West End’s Long Boulevard Plan to Begin Soon

Falls Church City Attorney Carol McCoskrie (left) shorn with City Manager Wyatt Shields at Monday’s City Council meeting, has spearheaded the City effort to convey its West End properties. (Photo: News-Press)

The Falls Church City Council this Monday pressed ahead with the next stage of its complicated agreement to advance the development of the extraordinary mixed use development project at the site of now demolished George Mason High School. It OK’d a series of moves to convey the property to the City’s Economic Development Authority (EDA) and open the way for the West Falls Partners group to commence with work on the 10 acre site.


The steps also involved, in a separate action, the conveyance of 7.5 acres of City owned land that Virginia Tech had been leasing for 25 years adjacent the City’s 10 acres and that plans to be folded into a massive plan for over 40 acres to link the City-owned site, the Virginia Tech site and 23 acres owned by WMATA at the West Falls Church rail station into one seamless whole.

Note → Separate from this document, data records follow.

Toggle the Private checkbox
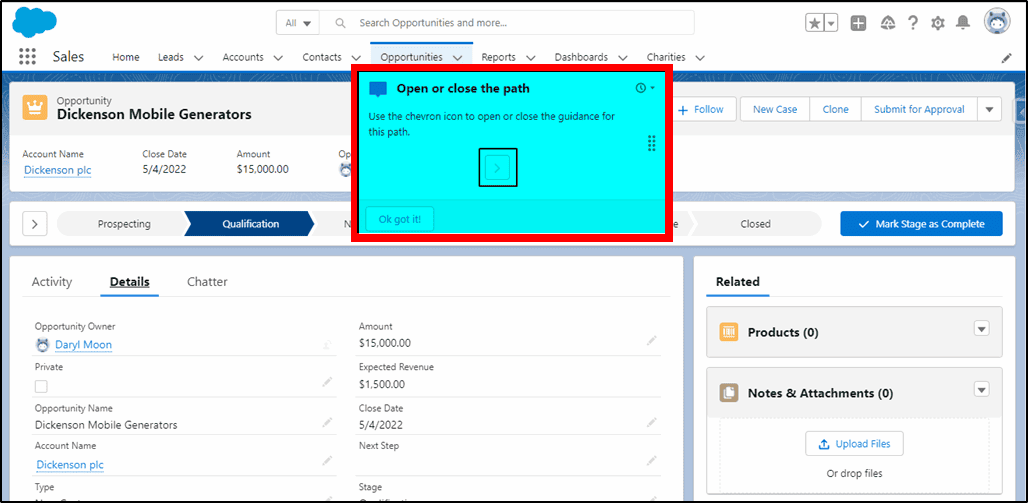 point(41,386)
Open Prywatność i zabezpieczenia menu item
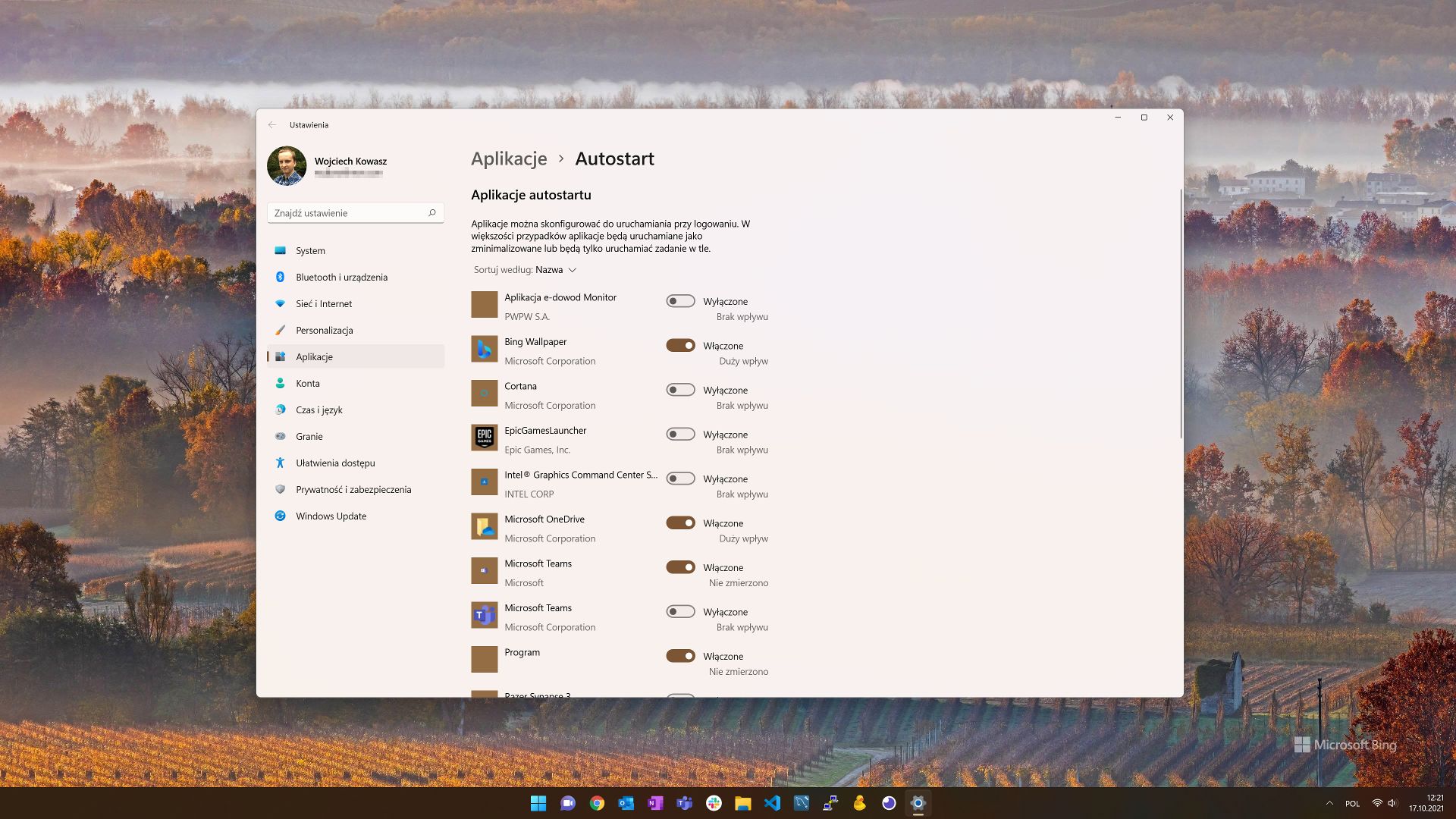Screen dimensions: 1456x819 pyautogui.click(x=353, y=489)
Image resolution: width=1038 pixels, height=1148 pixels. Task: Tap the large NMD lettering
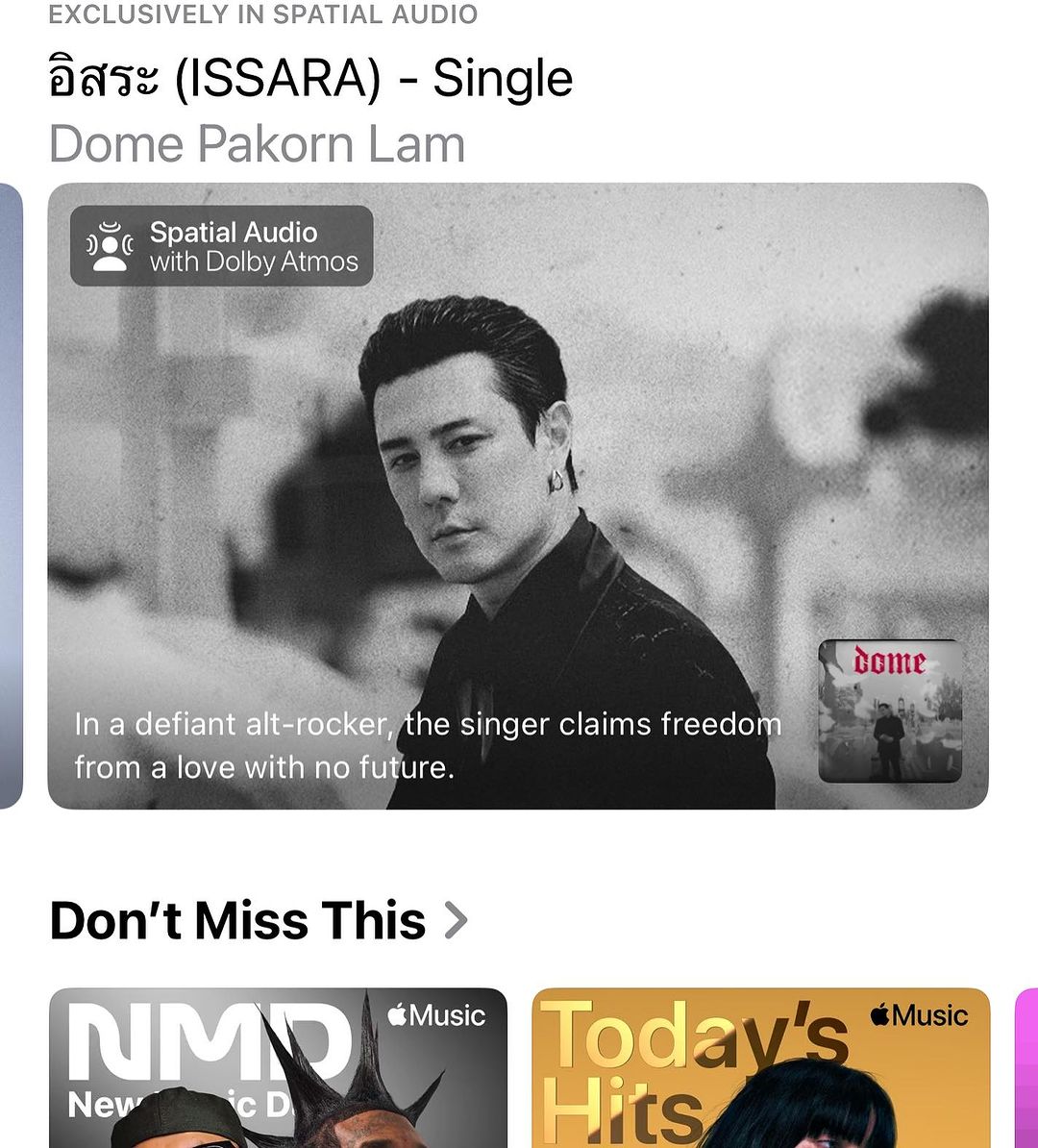(x=209, y=1039)
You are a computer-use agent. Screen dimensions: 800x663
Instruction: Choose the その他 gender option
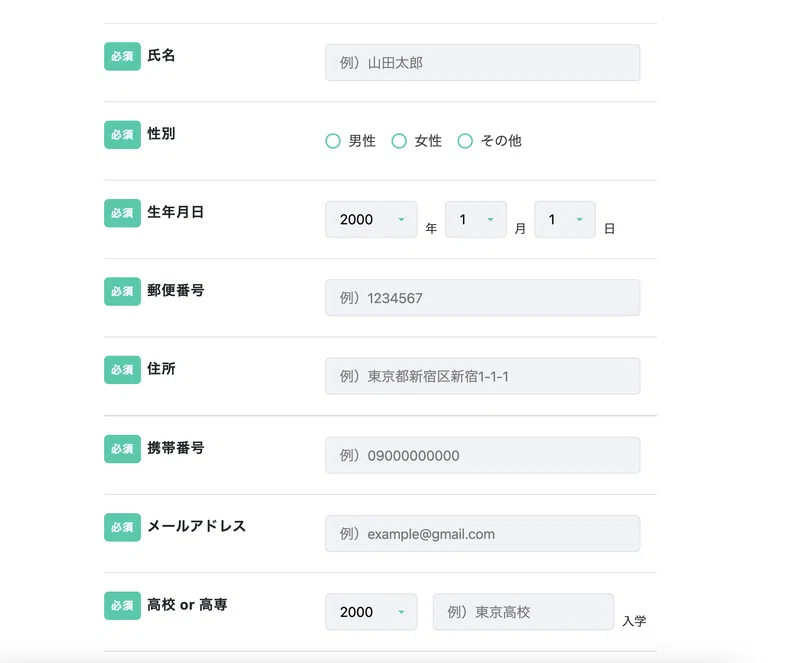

While this much bigger plan proceeds apace, a lot of its many moving parts will take years to properly sort out and get going. But one of its central features is not going to wait, Shields revealed this Monday.


He told the News-Press in an aside at the meeting that the central spine connecting all three properties, being now known as the agreed-upon name of the “West Falls Station Boulevard,” that will run from Leesburg Pike through to the West Falls Church Metro station, is already well into its planning and with money from the City’s Smart Cities grant, will be put ahead of the rest of the effort to be ready for public use by 2023.


Meanwhile, all the documents required to convey properties on the site, with F.C. City Attorney Carol McCoskrie spearheading the effort with help from a battery of seasoned land attorneys, are being readied for a comprehensive 2023 closing, even as work on the “West Falls Station Boulevard” linkage proceeds.


The overall effort is proceeding as area media reports of the problems facing WMATA and the overall regional Metro system are being reported. Ridership on the long troubled system nosedived during the Covid crisis, and has not rebounded, down over 80 percent, according to reports.


So the ability to manage a rebound is key to everything being proposed for the West Falls Metro station site, where ridership dropped precipitously prior to Covid, due to the opening of the Silver Line that will link the Dulles Airport with points to its east, spurning off at the East Falls Church station and leaving the West Falls Church station like an abandoned step child.


So the effort to revive the West Falls Church station also preceded the pandemic, and Falls Church is in the middle of that effort, offering the biggest portion of the 40 plus acres with its own dense mixed use effort.


As terms of the new deal with Virginia Tech are hammered out, it is noted that the City’s original deal to lease the property to the school (which originally included the University of Virginia, as well) was considered by many here as a giveaway by the City, the lease terms being $1 per year for 25 years, if at any point the tenants decided to buy or sell the land, the expected value was set in the early 1990s at $2.5 million.


Now, however, the sale price has ballooned to $25 million, and terms of its conveyance by the City render a third of the sale price to the City, or about $8.5 million.


That sum is not encumbered currently, so it will come to the City as an acquisition when the deal is closed.


In addition to Virginia Tech, which has plans to operate a National Center for Innovative Construction Technology there, and along with the corporate headquarters of Hitt Construction (a subset of Rushmark developers), there will be some 400 rental apartments built on the site.